-- ASSIGNMENT --
Work out how many lines in the records below include the string "Given", and reply with that number alone.

-- LISTED ENTRIES --
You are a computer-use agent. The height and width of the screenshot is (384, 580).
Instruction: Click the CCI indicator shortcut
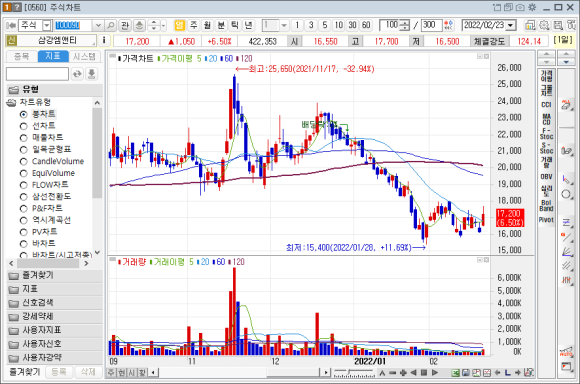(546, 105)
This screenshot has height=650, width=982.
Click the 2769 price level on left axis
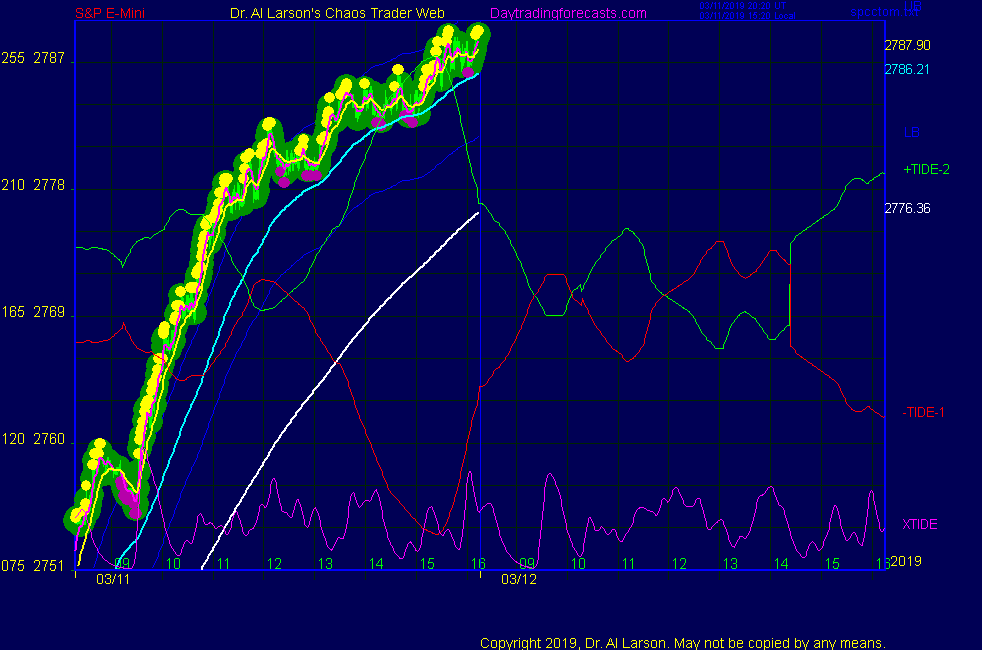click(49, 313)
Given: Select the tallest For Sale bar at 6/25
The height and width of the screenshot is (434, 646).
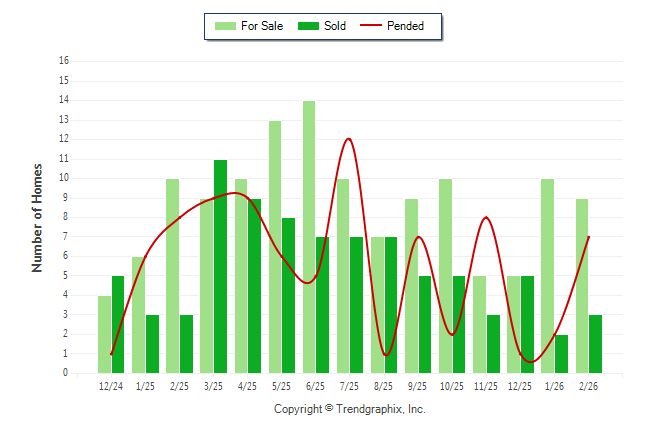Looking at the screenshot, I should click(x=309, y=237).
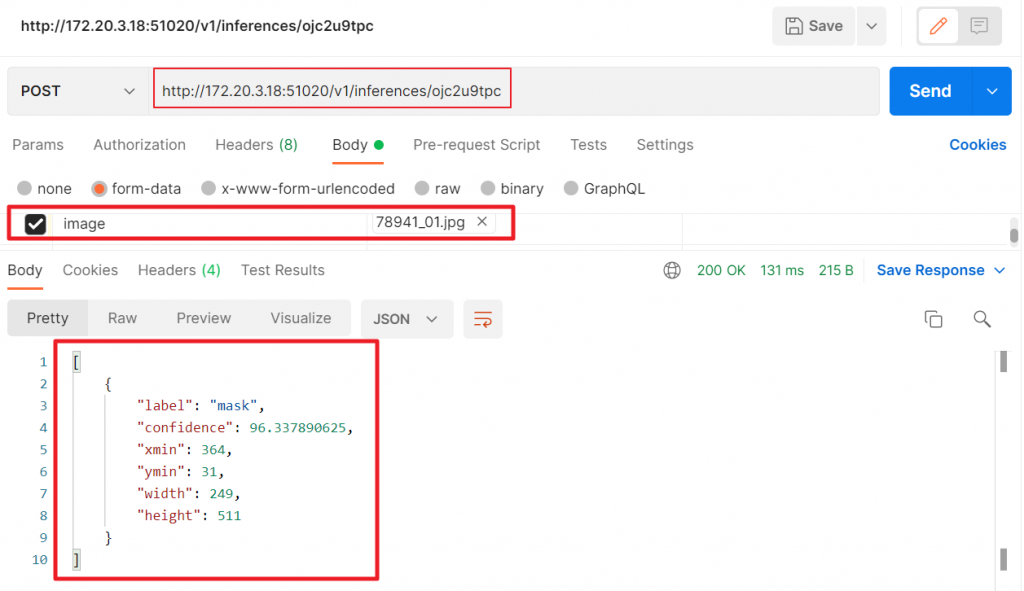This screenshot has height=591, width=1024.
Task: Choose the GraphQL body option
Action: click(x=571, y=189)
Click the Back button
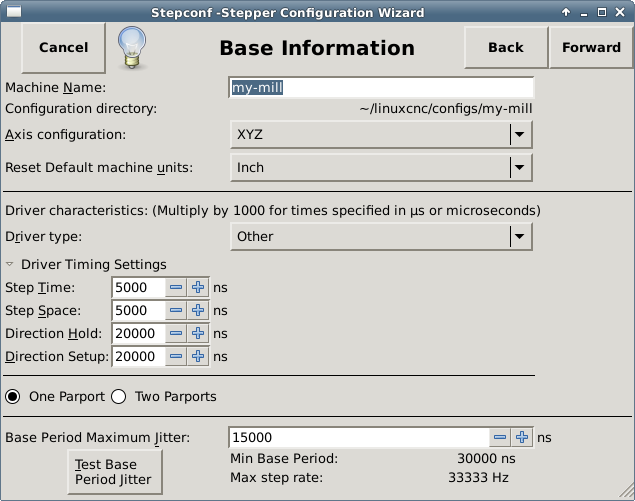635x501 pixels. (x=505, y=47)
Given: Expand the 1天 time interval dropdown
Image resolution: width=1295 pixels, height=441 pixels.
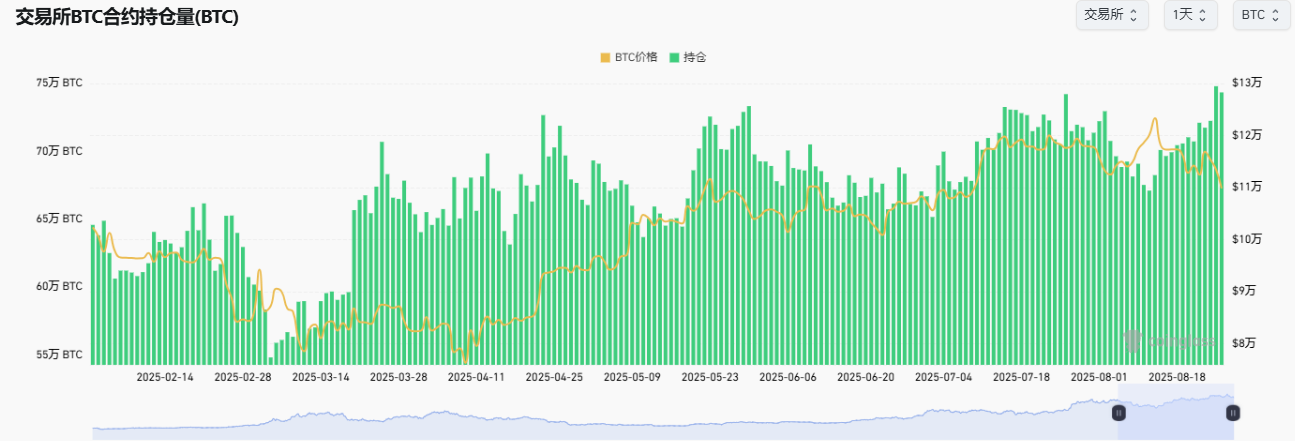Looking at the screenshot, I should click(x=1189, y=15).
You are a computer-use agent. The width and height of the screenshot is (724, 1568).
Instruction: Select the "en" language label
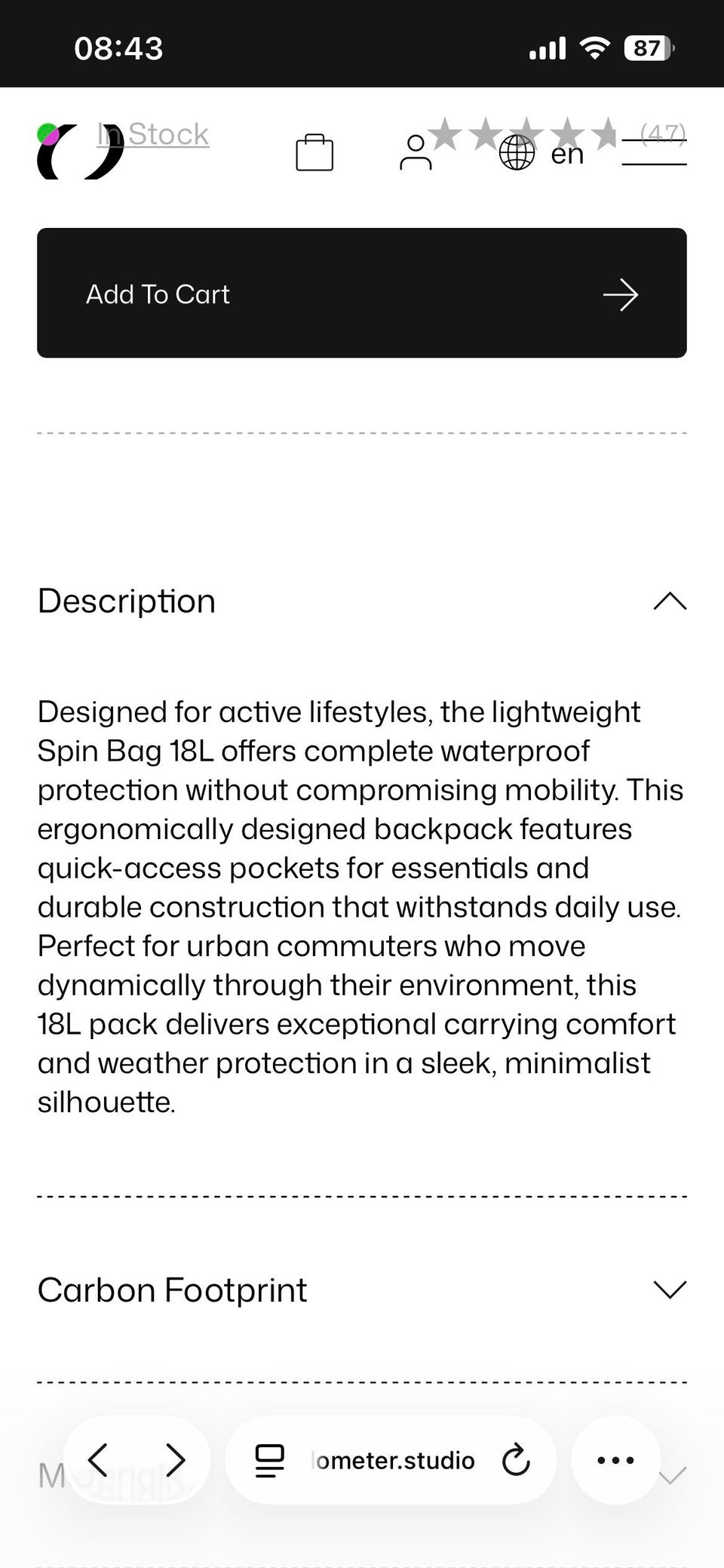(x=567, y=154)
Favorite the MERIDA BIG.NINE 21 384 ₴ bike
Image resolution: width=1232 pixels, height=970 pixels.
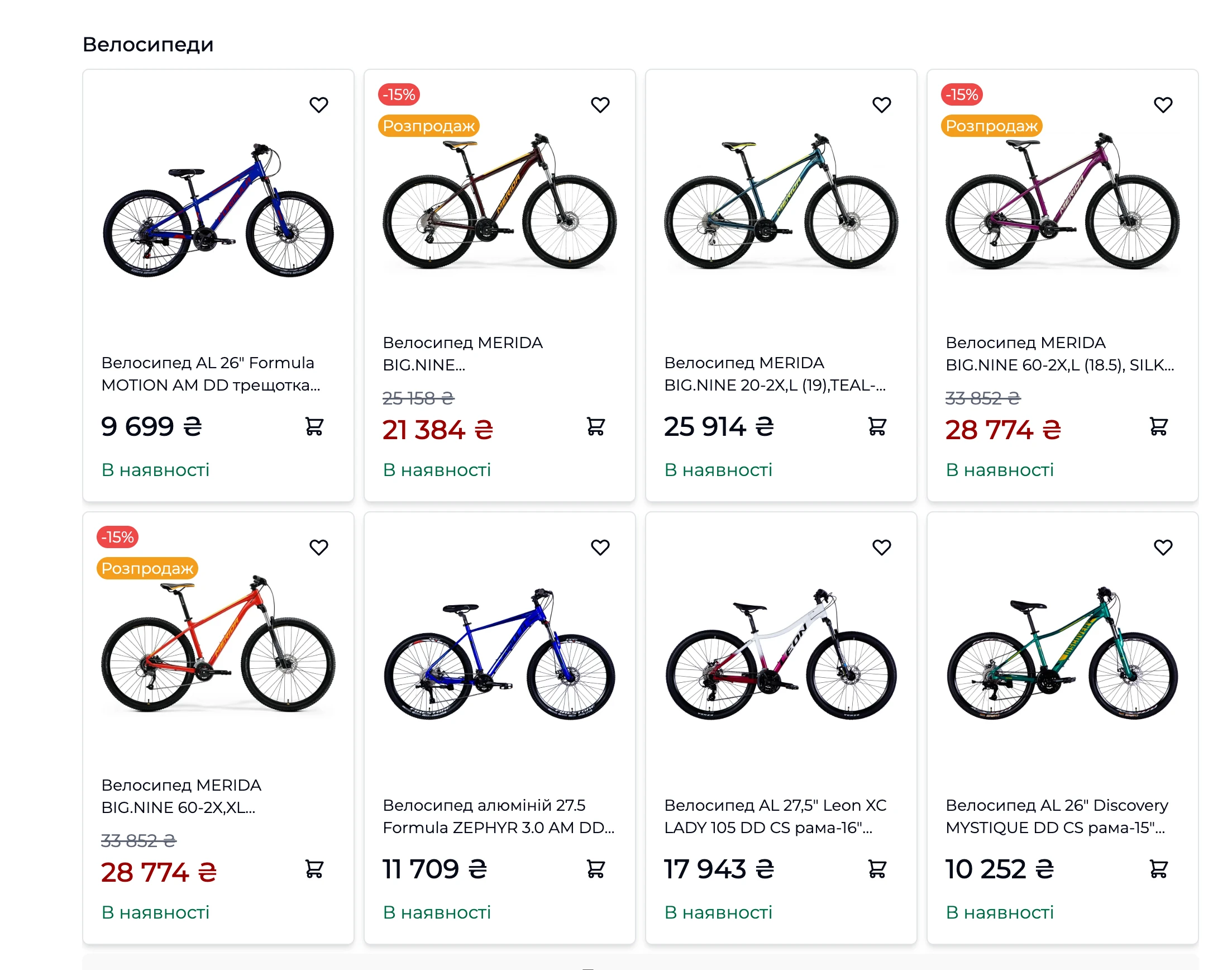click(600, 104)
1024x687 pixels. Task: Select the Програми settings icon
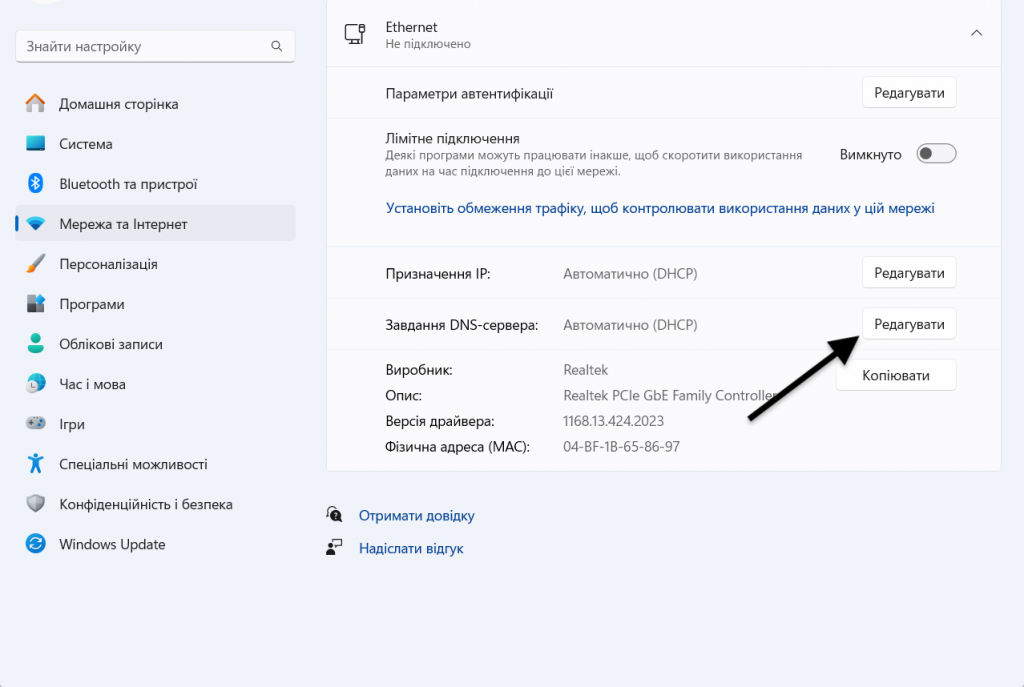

-- PROBLEM SOLUTION --
2